-- Prompt 1 --
According to the forum thread on Java operator precedence, what does the page linked by Ron Newman contain?
-- Prompt 2 --
Repeat, word for word, the stretch of the forum thread on Java operator precedence from "Otherwise, look at" through "operator precedence table.".
-- Prompt 3 --
Pick up the forum thread on Java operator precedence after its final sentence and continue it.

-- Reading text --

— start —

Joined: Jan 24, 2002
Posts: 49
This question is from Dan Chisholm's mock.
class I {
public static void main (String s[]) {
int i = 5;
int j = 10;
System.out.println(i & j | i ^ j ^ i >> 1 == j ? i & j : i ^ j);
}
}
What is the result of attempting to compile and run the above program?
a. Prints: 0
b. Prints: 5
c. Prints: 10
d. Prints: 15
e. Prints: true
f. Prints: false
g. Runtime Exception
h. Compiler Error
i. None of the Above
I was wondering how does this run " i & j | i ^ j ^ i >> 1 == j ? i & j : i ^ j "? What's the order?
Where can I find good tutorials about this? I feel NOT confident in this field.
Thanks a million!
Moya
Barry Gaunt
Ranch Hand

Joined: Aug 03, 2002
Posts: 7729
To be really brutal, try the Java Language Specification.
Otherwise, look at the tutorials to be found at the Sun Java Website
or here on JavaRanch.
-Barry


Ask a Meaningful Question and HowToAskQuestionsOnJavaRanch
Getting someone to think and try something out is much more useful than just telling them the answer.
Ron Newman
Ranch Hand

Joined: Jun 06, 2002
Posts: 1056
http://java.sun.com/docs/books/tutorial/java/nutsandbolts/expressions.html has an operator precedence table.
There must also be one somewhere in the JLS, but I don't know where. I hope someone else can post a link.


Ron Newman - SCJP 1.2 (100%, 7 August 2002)
janus place
Greenhorn

Joined: Aug 14, 2002
Posts: 8
The answer is (h) : Code does not compile.
-Janus
Dan Chisholm
Ranch Hand

Joined: Jul 02, 2002
Posts: 1865
i & j | i ^ j ^ i >> 1 == j ? i & j : i ^ j
Java evaluates expressions from left to right. The first expression to be evaluated is (i & j). The result is zero. The next expression to be evaluated is the "or" operation.
0 | (((i ^ j) ^ ((i >> 1) == j)) ? i & j : i ^ j)
The left operand is zero and the right operand is the rest of the expression. Java will continue to evaluate the rest of the expression until an operator is encountered that has equal or lower precedence than the "or" operator.

— end —

-- Extracted material --
— start —

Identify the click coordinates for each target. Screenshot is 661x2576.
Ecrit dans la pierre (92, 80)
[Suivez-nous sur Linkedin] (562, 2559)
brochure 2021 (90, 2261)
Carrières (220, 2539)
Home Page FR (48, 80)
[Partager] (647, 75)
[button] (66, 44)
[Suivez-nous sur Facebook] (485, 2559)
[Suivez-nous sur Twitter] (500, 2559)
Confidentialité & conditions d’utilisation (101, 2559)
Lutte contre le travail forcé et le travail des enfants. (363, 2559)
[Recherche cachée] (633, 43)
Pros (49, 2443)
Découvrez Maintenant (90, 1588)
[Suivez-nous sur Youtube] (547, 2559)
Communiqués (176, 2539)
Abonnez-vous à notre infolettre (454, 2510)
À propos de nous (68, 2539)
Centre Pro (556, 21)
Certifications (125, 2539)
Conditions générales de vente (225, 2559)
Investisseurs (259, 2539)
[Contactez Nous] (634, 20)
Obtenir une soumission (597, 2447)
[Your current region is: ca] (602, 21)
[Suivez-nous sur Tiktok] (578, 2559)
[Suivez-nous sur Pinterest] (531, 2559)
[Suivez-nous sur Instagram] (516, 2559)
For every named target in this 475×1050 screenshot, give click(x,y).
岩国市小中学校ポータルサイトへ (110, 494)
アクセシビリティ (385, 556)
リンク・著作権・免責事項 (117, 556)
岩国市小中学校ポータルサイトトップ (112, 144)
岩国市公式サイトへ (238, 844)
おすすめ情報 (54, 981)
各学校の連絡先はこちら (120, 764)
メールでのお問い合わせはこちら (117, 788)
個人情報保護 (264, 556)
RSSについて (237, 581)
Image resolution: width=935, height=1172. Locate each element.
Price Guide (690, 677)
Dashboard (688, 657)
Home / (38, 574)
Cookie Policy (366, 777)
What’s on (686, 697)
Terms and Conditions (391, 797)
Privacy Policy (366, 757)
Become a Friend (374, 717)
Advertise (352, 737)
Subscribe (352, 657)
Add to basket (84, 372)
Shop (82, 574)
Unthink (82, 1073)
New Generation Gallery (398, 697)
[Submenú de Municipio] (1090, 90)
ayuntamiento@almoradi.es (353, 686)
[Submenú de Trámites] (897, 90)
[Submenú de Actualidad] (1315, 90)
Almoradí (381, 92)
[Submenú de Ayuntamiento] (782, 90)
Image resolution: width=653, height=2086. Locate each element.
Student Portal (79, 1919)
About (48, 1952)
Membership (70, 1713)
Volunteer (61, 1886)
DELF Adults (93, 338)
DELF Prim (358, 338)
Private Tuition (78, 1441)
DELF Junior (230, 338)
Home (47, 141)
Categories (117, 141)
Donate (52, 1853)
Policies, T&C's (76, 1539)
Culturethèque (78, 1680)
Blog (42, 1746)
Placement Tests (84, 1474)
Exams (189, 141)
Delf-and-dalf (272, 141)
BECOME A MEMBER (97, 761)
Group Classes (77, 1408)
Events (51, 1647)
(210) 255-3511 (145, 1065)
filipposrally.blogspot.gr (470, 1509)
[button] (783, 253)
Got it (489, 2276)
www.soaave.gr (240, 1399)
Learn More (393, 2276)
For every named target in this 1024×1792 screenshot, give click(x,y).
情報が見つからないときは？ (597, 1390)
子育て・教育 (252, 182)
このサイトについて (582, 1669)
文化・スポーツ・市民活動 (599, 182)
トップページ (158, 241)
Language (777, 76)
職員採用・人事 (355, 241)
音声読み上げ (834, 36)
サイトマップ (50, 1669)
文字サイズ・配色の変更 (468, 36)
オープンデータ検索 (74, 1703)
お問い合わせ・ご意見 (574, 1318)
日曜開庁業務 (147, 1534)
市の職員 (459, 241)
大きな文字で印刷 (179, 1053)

— end —

-- Result 1 --
An operator precedence table.

-- Result 2 --
Otherwise, look at the tutorials to be found at the Sun Java Website
or here on JavaRanch.
-Barry


Ask a Meaningful Question and HowToAskQuestionsOnJavaRanch
Getting someone to think and try something out is much more useful than just telling them the answer.
Ron Newman
Ranch Hand

Joined: Jun 06, 2002
Posts: 1056
http://java.sun.com/docs/books/tutorial/java/nutsandbolts/expressions.html has an operator precedence table.

-- Result 3 --
Java will evaluate the expression that is the right operand of the "or" operator.
((i ^ j) ^ ((i >> 1) == j))
The first "exclusive or" operation on the left (i ^ j) is evaluated first. The result is a binary value of 1111 of type "int", and it becomes the left operand of the next "exclusive or" operation. The right operand of the second "exclusive-or" operation is as follows.
((i >> 1) == j)
The result of ((i >> 1) == j) is a boolean value of false.
Java then tries to evaluate the "exclusive or" operation
(1111 ^ false)
The result is a compiler error.
[ August 15, 2002: Message edited by: Dan Chisholm ]

Dan Chisholm<br />SCJP 1.4<br /> <br /><a href="http://www.danchisholm.net/" target="_blank" rel="nofollow">Try my mock exam.</a>
Maria Garcia
Ranch Hand

Joined: Jul 14, 2002
Posts: 86
why is i &j equal to 0?


SCJP 1.4
Anthony Villanueva
Ranch Hand

Joined: Mar 22, 2002
Posts: 1055
i & j is equal to 00000101 & 00001010 which is 0.
Barry Gaunt
Ranch Hand

Joined: Aug 03, 2002
Posts: 7729
After reading Dan's explanation, I think Janus cheated . Dan, how on earth do you get a handle on such a complex expression?
Here's where I show my ignorance. Doesn't the compiler scan from left to right like this?

Oh! I'm going to go and get some paper and the JLS to try this out.
Be back right soon now, still editing this post!
Ok, all that up there is wrong. For more find my last post down there, and move to Marcus Green's place.
-Barry
[ August 15, 2002: Message edited by: Barry Gaunt ]
[ August 16, 2002: Message edited by: Barry Gaunt ]
Maria Garcia
Ranch Hand

Joined: Jul 14, 2002
Posts: 86
i'm sorry i still cannot get it
how did you come up with 0? can anybody please explain further ?
Dan Chisholm
Ranch Hand

Joined: Jul 02, 2002
Posts: 1865
Barry,
Java does indeed evaluate expressions from left to right, but it also respects precedence. Evaluate the following statement.
a = 1 + 2 * 3;
Is the answer 7 or is it 9?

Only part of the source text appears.